Johan Huizinga, Entre las sombras del mañana, p. 18.

De la historia II

Artículo publicado por Historia en Presente el 3 de febrero de 2009.


Continúo profundizando acerca de lo que son y lo que deben ser la historia y el oficio del historiador. El primer artículo dedicado a esta cuestión nacía como consecuencia de una discusión de sobremesa. Este segundo tiene como origen el post escrito por Citoyen en su blog de Lorem-ipsum. En el fondo no es más que un comentario a lo que él ha dicho –sigo hasta su propio esquema-, por tanto, es recomendable leerle primero.

A Demócrito, cuya aportación también se agradece, le contesté en forma de comentario en el primero de mis artículos. Tanto su réplica como mi contrarréplica podrían considerarse entradas en sí mismas más que simples comentarios. Sin embargo, esa posibilidad no se me ocurrió en el momento. En fin, espero que continuemos intercambiando ideas, porque yo no descarto escribir un “De la historia III”.

La historia como industria

En su artículo Citoyen presenta una interesante analogía entre la historia y la producción industrial. Como analogía -en parte igual y en parte distinto- es muy útil para exponer un punto de vista, aunque sin tomarlo al pie de la letra. No estando totalmente de acuerdo con la comparación –lo que no implica un total desacuerdo- voy a aceptar la terminología económica de mi compañero, puesto que así se ha planteado el debate.

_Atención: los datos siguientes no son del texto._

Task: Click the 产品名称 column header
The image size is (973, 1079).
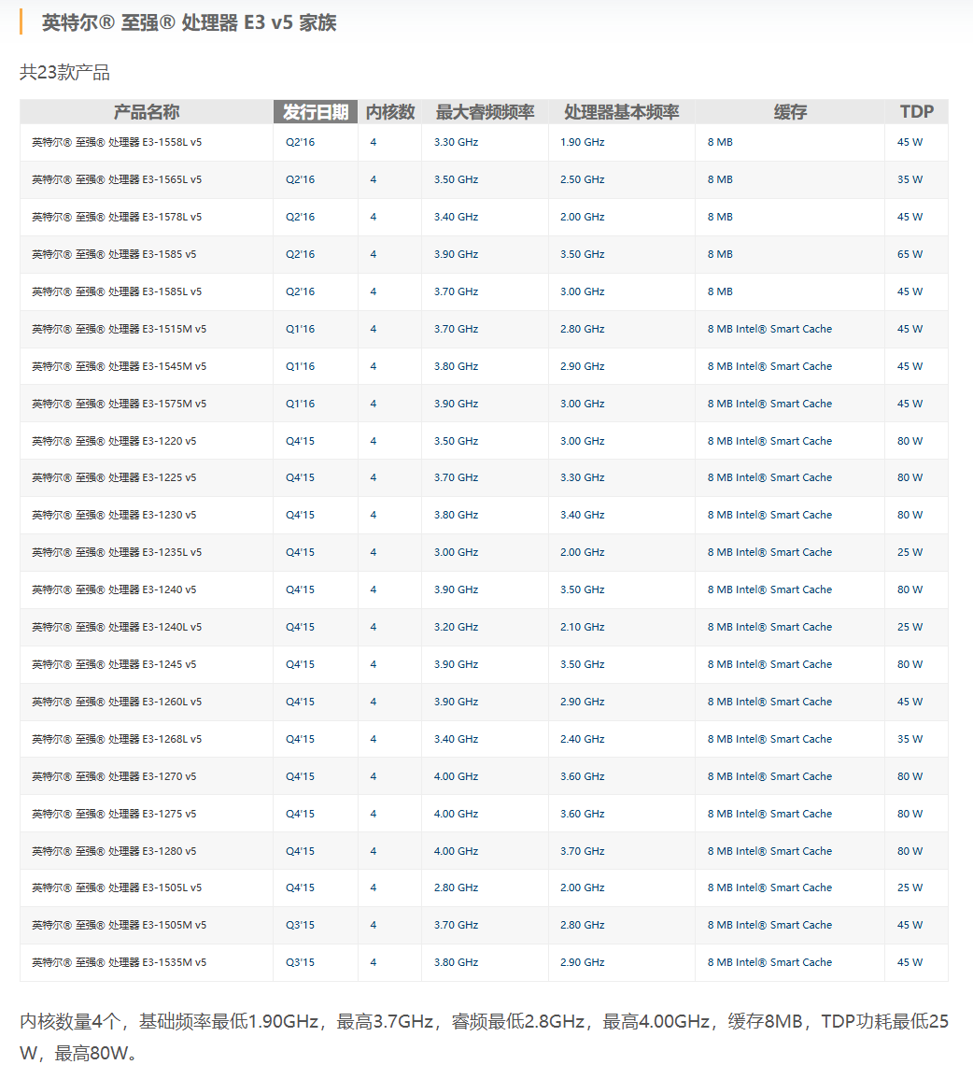Action: tap(147, 112)
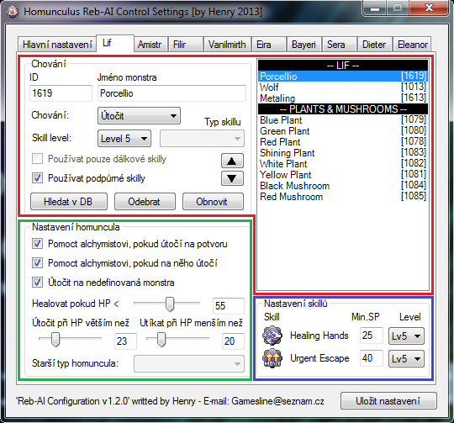Open Healing Hands Lv5 level dropdown

coord(406,336)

La historia –dice Citoyen- ha de tener una utilidad social; yo no me opongo, es más, en mi primer artículo, indico cual es a mi entender esa utilidad social. Por esa razón, pienso que los historiadores no hemos de tener ningún reparo en someternos al juicio de eficiencia del sistema económico.

Estoy de acuerdo con ese afán, lógico por otra parte, de evitar la aparición de parásitos en la sociedad. Cada cual ha de realizar su trabajo de la mejor manera posible, siempre que esa labor sirva a la sociedad. Si no fuera así no quedaría más remedio que eliminar esa profesión. Quizás me expliqué mal, o tal vez fui poco preciso en De la historia, pero nunca tuve la intención de poner en duda eso.

La producción de la historia, pone al descubierto mi alergia hacia el concepto de utilidad entendido como consecuencialismo. Resulta bastante sencillo comprender muchos de mis planteamiento sobre la historia si se descubre la diferencia entre valor y utilidad. El segundo paso es reconocer la primacía del primero de estos dos conceptos. A este respecto, me parece fundamental aplicar esto a las personas, que han de ser respetadas porlo que son, no por sus méritos (el mérito, no obstante, añade valor al ser).

El trabajo del historiador puede ser útil, pero sobre todo es valioso. A una sociedad o cultura determinada no le es útil conocer aspectos de su pasado, pero pobre de ella si pierde su identidad.

Por esa razón, pienso que los recursos dedicados a la investigación histórica no caen en saco roto. Están plenamente justificados, ya que las aportaciones de los distintos historiadores permiten formar ese stock de conocimiento del que habla Citoyen. Este no ha de ser entendido sólo como cúmulo de datos, reglas y tendencias, sino como interpretación personal y aportación intelectual del propio historiador.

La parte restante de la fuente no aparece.